Yemek molası sırasında katılımcılarla konuşuyorum. Çoğu inşaat işini otel işini bırakmış rüzgar enerjisi santralı kurmaya talip.
 
Eskiden berberler federasyonundan berberlik yapabilir sertifikası olmayan ve bu sertifakayı dükkanın görünen bir yerine asma şartına uymayanın makası elinden alınırdı.
 
Adam koca koca pervaneleri araziye dikmek için sertifikam var dedi. TEDAŞ tan emekli olduktan sonra bu rüzgar enerji işine talip olmadan önce. meğer beton direk ustası imiş. Şimdi 100 adet belediye gelirlerini yabancı sporcu ithaline ayıran Şemdinli Belediyespor futbol kulübü başkanlığını yapıyormuş.
 
Üretici firma yetkilisi rüzgar enerji panel pervanesi 3 değil iki kanatlı olsun daha ucuza çıkar dese, ara eleman yetiştiren bakan olur verir mi verir.
 
Niye olmasın? Opera’ya atanan genel müdür bakana yaranmak ve masraf olmasın diye flarmoni orkestrasında 9 adet kemancıyı 1 adete indirmeye kalktığı bir devirde yaşıyoruz.
 
Konuştuğum kişiye, “doğayı katlederek dereleri HES (Hidro elektrik santrali)lerine çevirme yap bozcusu milletin anasına okuyan ihaleci Cengiz gibi konuşuyorsunuz” demek geldi içimden.
 
TÜBİTAK’ın başına Hayvanat bahçesi müdürü atanan bir ortamda, okunmuş üflenmiş fasulye fidesinin, aynı zamanda toprağa dikilmiş fasulye fidesinden daha önce filizlendiğini ispatlanmış olmasını iddia edilmesine olur verecek derecede savunanlarla dolu bir paneldeyim.
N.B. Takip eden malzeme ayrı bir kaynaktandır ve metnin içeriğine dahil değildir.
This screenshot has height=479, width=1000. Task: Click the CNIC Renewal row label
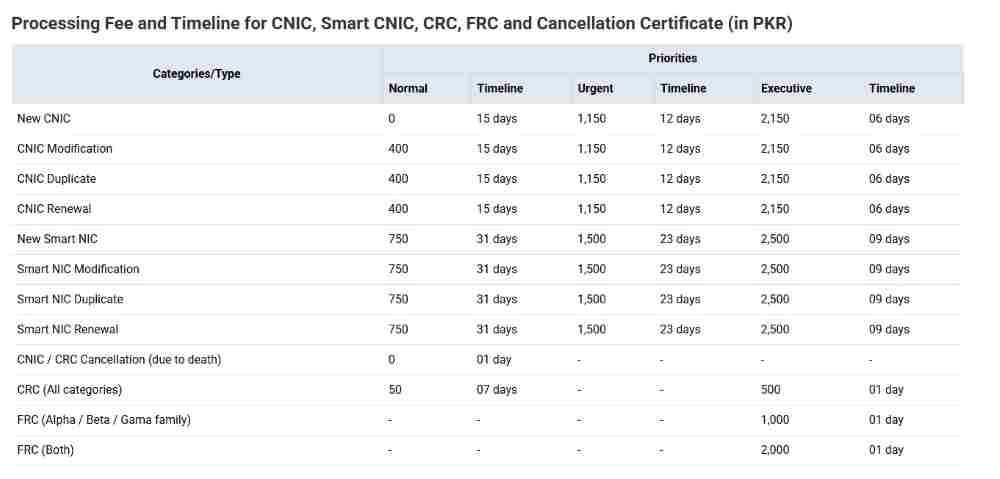57,209
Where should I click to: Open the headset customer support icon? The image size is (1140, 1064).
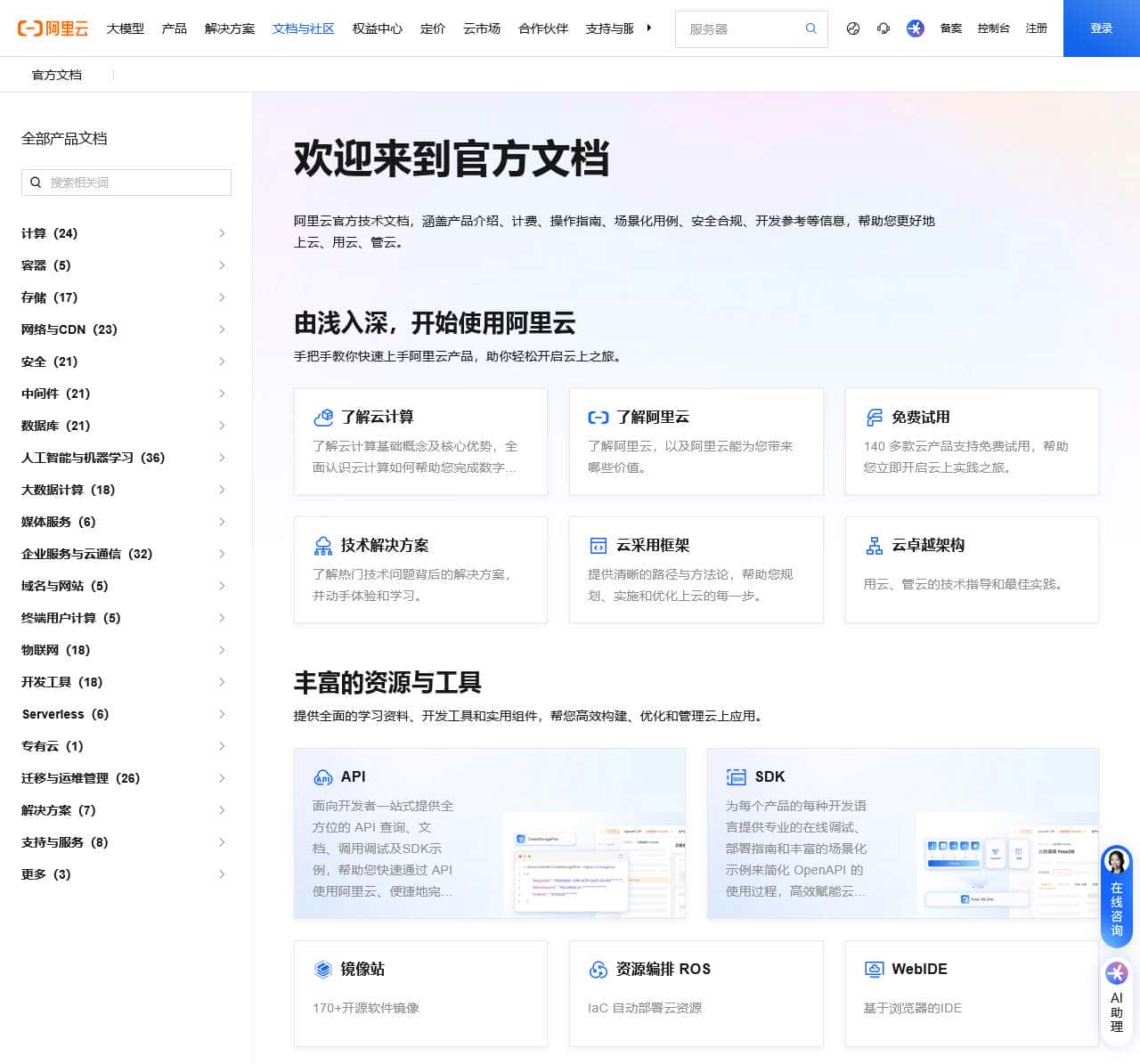[883, 28]
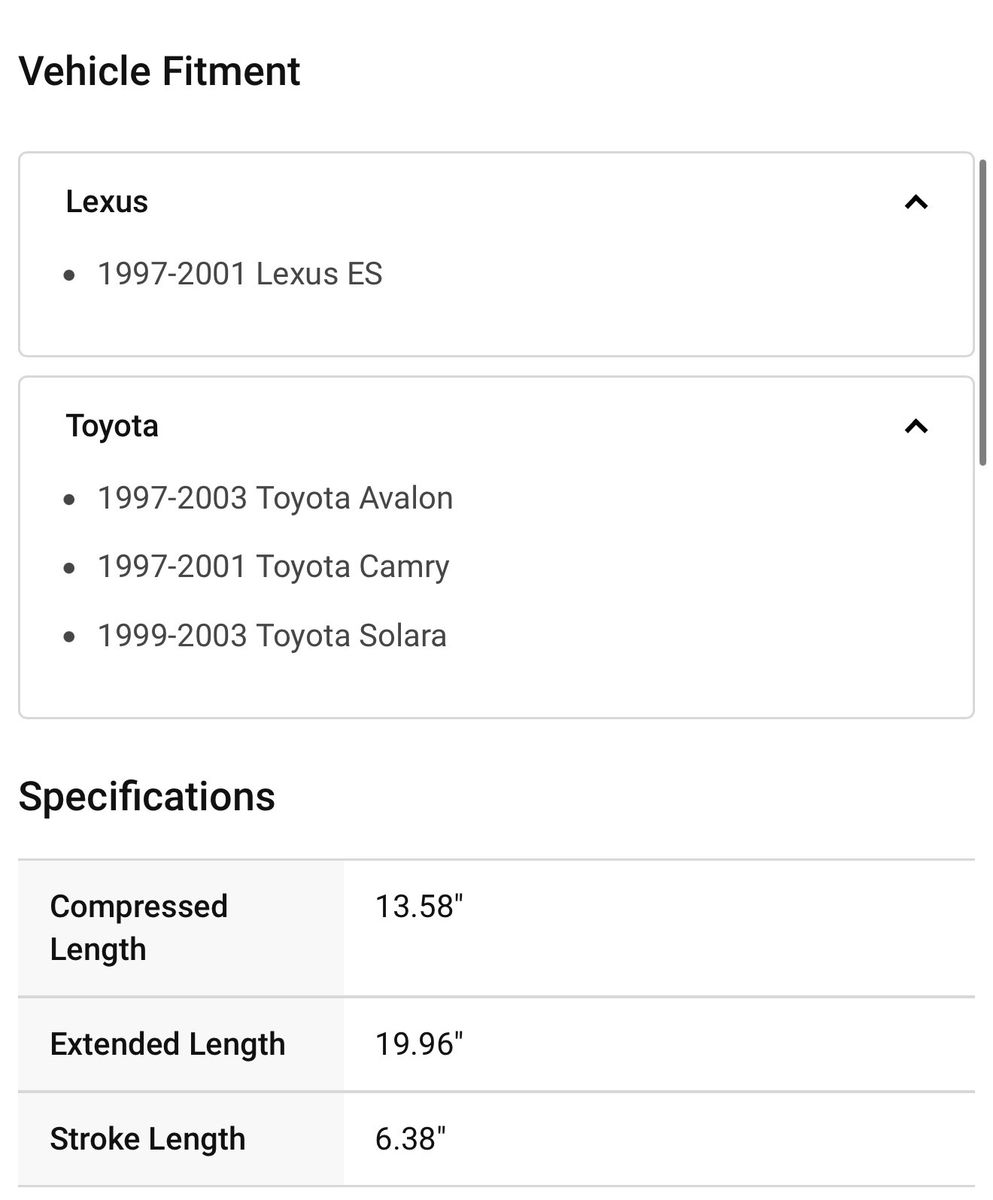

Mideme kramp girmiyor. Birisi mideme bıçak sokuyor sanki.
 
Kifayetsiz muhterislere, cahil cesaretine sahip insanlara katlanmak zorunda kalmanın dayanılmaz ağırlığı gün geçtikçe üzerimize kabus gibi çöküyor. En kötüsü de bu özelliklerin pirim yapması. Yazık ki her yerde bu kişiler çoğunlukta. Bakıyorum da mütevaziliğin, ne olduğunu bilerek hareket etmenin değeri yok
 
İnsanlar genelde yağcılıkla süslendiği zaman kifayetsizliğe kaymaklı ödül bile veriyor artık.
 
Son 24  Haziran ve daha önceki seçimde seçmenin ortaya koyduğu tabloya bakınca, uzayda zeki insanlar olduğu ve bunların yeryüzünde bulunan bu ümmet kafalı toplumlarla niye temasta olmadığı kanıtlanmıyor mu?